Milan High School is the sole high school in Milan, Michigan. It is part of the Milan Area Schools. Established in the 19th century, the school has had three principal locations since 1900. The first was a new building constructed that year at 100 Hurd Street, one block north of Milan's downtown center. It originally housed all grades. The School Board also purchased and consolidated a number of undeveloped lots bounded by North Street to the west, East Miller Street to the north, Marvin Street to the east, and East Michigan Avenue to the south. This complex, three blocks north of the main school building, was originally developed as a set of athletic fields.

In the 1930s, a new elementary school for Grades K through 6 was built at the corner of Marvin Street and East Michigan Avenue, while the original building from 1900 was doubled in size. The new west wing housed Milan Junior High School, serving grades 7 through 9; while the original, now east wing, continued to house Milan High School, serving grades 10 through 12. As the population of the school district grew by leaps and bounds during and after World War II, the new elementary school was gradually expanded during the 1940s and 1950s, from the original 8 classrooms to 36 classrooms.

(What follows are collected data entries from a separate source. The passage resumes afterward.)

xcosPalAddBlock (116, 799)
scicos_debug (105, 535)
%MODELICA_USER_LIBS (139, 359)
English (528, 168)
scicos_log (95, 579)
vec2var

Desirous of moving the high school away from the downtown area, and with the building built in 1900 becoming more and more expensive and difficult to maintain, a new high school was built at the corner of North and East Miller streets, opposite to the corner where the Varn D. Paddock Elementary School had been built. The new high school opened its doors in 1958, and was gradually expanded until it encompassed the entire north side of the lot from North Street to Marvin Street.

The west wing continued to house Milan Junior High School through June 1969. The east wing, already disused, was closed off after it was struck and seriously damaged by one of two F4 Tornados that were part of the 1965 Palm Sunday tornado outbreak. Construction subsequently began on the new Milan Middle School on Platt Road (renamed South Platt Street after Milan, a village until 1967, became a city). The new school opened in 1969 and the old Milan Junior High School was closed. This saw the transfer of Grade 9 to the new high school building on North Street, while Grade 6 was transferred from the Elementary School to the new Middle School.

The new Middle School was built on what had been a completely rural and undeveloped area on the Monroe County side of the school district. So when the new Middle School was built, a completely new set of athletic facilities - including fully equipped football and baseball stadiums - for use by the high school teams was included.

By the last decade of the 20th century, the need for a completely new and up-to-date high school facility was clear. It was built on land owned by the school district that was around the corner from the Middle School and on the other side of the athletic fields. When the new high school opened its doors in 2003, the middle school was transferred from its original location to the old high school facility at 920 North Street. The former middle school was then re-purposed as Symons Elementary School, serving grades 4 through 6; while the Paddock Elementary School continued to serve grades K through 3.

The Milan High School colors are red and black. The athletic teams are called the Big Reds, and compete in the Huron League.